後に残ったのは、ベットサイドに表情を消して立ち、横たわる私の体を見つめるラキと、生霊状態の私。
てっきりラキもすぐに出て行くと思っていたからそれは予想外だった。
何だラキ。私の顔なんぞ見つめていても面白くあるまい?
さっさと執務にもどれ。

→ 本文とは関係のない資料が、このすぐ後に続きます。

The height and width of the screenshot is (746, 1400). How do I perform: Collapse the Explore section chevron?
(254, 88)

油断してるとすぐ仕事が山積みなるぞ。
そんな事を考えつつ、なんとなく出るタイミングを逃した私は、微動だにしないラキを見つめる。
不意に、ふっと息が漏れた。
……他でもない、ラキのため息だ。
寝台に横たわり、硬く目を閉ざす私の顔を見つめ続けるラキの顔は変わらず無表情。
だというのに僅かな苛立ちが見て取れた。
ふっと。
ラキがまたため息をつく。
一度目をつぶり、また開いて、私の顔を見続ける。
お前、一体何がしたいんだ?
そんな私の問いかけが聞こえたわけでもないだろうが、その時実にタイミングよくラキが動いた。

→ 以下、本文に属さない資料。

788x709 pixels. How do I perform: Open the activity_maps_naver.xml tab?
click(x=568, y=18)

指の背で眠る私の頬を撫で、次いで額と唇となぞるように指を這わせる。
「オルフェリア」
ラキが私の名を呼んだ。
というか今初めて呼ばれたぞ名前。
いつも陛下としか呼ばないから、名前を知らないんじゃないかと思ってたんだが違うのか。
しかも呼び捨て。新鮮だ、新鮮すぎる。
熱がこもらない声は、到底愛おしい相手を呼んだという風ではない。けれど、なぜかその声にすがるような何かを感じた。
「……いつまで寝てるつもりだ」
ラキがまた、指の背で私の頬をなぜる。
一回、二回、三回。
「いい加減にしろ」
常に丁寧口調を崩さなかった相手の、砕けたというよりは怒った口調。
新鮮な事だらけで頭がパンクしてしまわないか心配だ。
ラキはそのまま、眠る私の顔の横に手を置き、覆いかぶさるように頭を下げ―――。